Untuk mengatur performanya, tinggal tekan tombol Armoury Crate SE di sisi kiri konsol, tepat di sebelah tombol Xbox Game Bar. Di sini, tersaji 4 mode pertama, dari Windows, Silent, Performance (menjadi default saat konsol tidak tersambung charger), dan Turbo (akan aktif ketika konsol terhubung ke charger).

Peningkatan performa ini membuat kami bisa bermain game lebih lama dan lebih baik. Sebagai perbandingan, Silent Mode di ROG Xbox Ally X diklaim sama kencangnya dengan ROG Ally X generasi sebelumnya saat menggunakan mode Performance.

Ada beberapa pengaturan lain pada Armoury Crate yang bisa diaktifkan. Salah satunya real-time monitor, buat kalian yang ingin tau seberapa tinggi tingkat FPS saat main game favorit. Mengatur Game Profile hingga batasan FPS tiap game-nya, juga bisa dilakukan pada Command Center pada Armoury Crate SE. 


Karena sudah berbasis Windows, konsol ini tentu bisa memainkan semua game Windows, baik dari Epic, Steam, dan tentu saja Xbox. Ini juga menjadi handheld pertama yang langsung terintegrasi ke Xbox UI, sehingga antarmukanya sudah sangat familiar bagi para gamer.

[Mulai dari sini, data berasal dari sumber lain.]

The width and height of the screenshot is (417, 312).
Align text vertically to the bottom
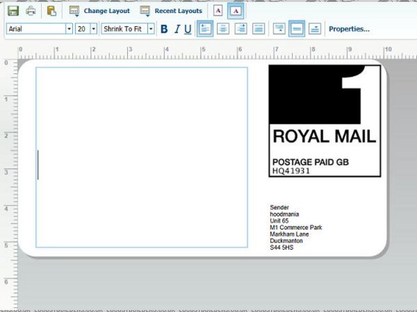(314, 29)
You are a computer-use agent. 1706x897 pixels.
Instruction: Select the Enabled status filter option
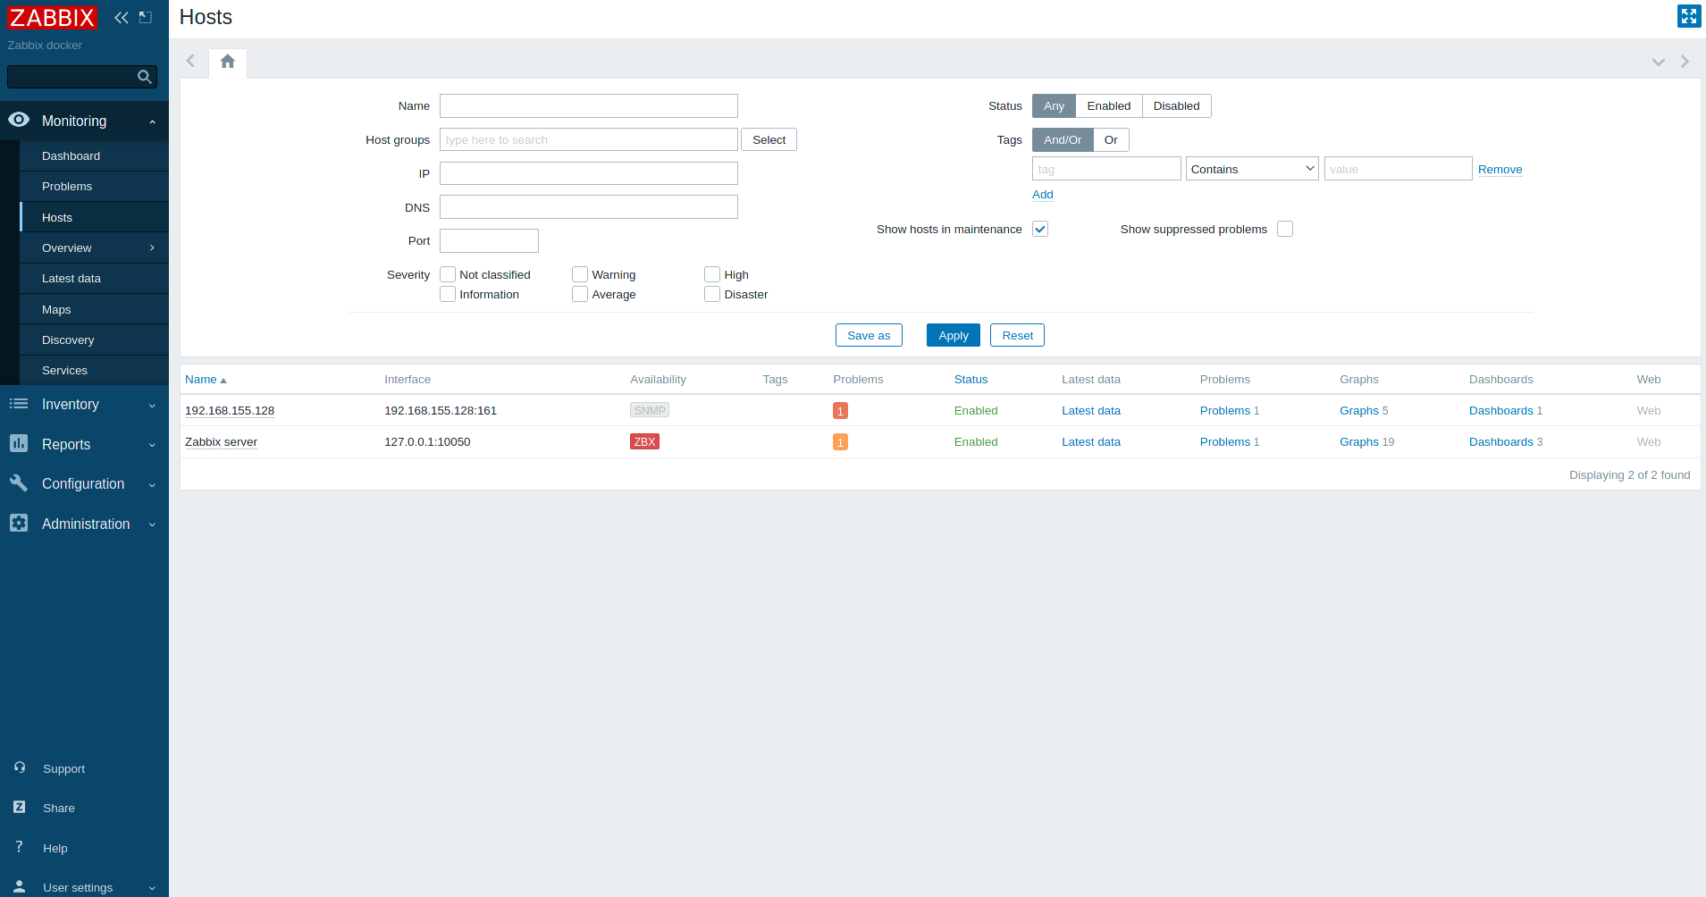[x=1108, y=106]
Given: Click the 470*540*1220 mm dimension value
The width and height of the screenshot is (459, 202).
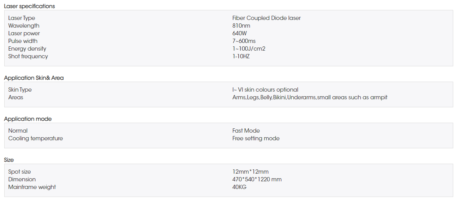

Bicara tentang Xbox Game Bar, ini adalah fitur bawaan di Windows 11 yang menyediakan overlay untuk mengontrol aktivitas saat bermain game. Dengan fitur ini, kalian dapat merekam layar, mengambil screenshot, mengakses library game yang sudah terpasang, hingga terhubung dengan teman. 


Berkat modifikasi di level sistem, Microsoft dan Asus juga mengoptimalkan game Xbox pada layar touchscreen yang lebih kecil pada ROG Xbox Ally dan Ally X. Juga, game-game yang dimainkan di konsol ini bisa optimal untuk konsol handheld, terkhusus soal kontrolnya. 

OS Windows-nya juga dirancang khusus untuk meminimalkan aktivitas latar belakang dan menunda tugas yang tidak penting, sehingga lebih banyak sumber daya sistem didedikasikan khusus untuk gaming. 



Port berbeda dengan ROG Xbox Ally


Asus juga kasih pembeda pada ROG Xbox Ally X. Konsol ini punya dua port USB-C. Satu port adalah USB 4 yang sudah kompatibel dengan Thunderbolt 4, mendukung DisplayPort 1.4, dan Power Delivery 3.0. Satu port lagi adalah USB 3.2 Gen 2 Type-C.

Port USB 4 ini tak tersedia pada ROG Xbox Ally standar. Sebagai gantinya, tetap ada sepasang USB-C dengan standar USB 3.2 Gen 2. Kemudian tepat di sebelahnya, masih ada jack audio 3,5mm dan slot microSD card reader UHS-II.



Harga dan ketersediaan


Asus ROG Xbox Ally dibanderol dengan harga Rp9.999.000 di Indonesia, sementara ROG Xbox Ally X dijual Rp14.999.000.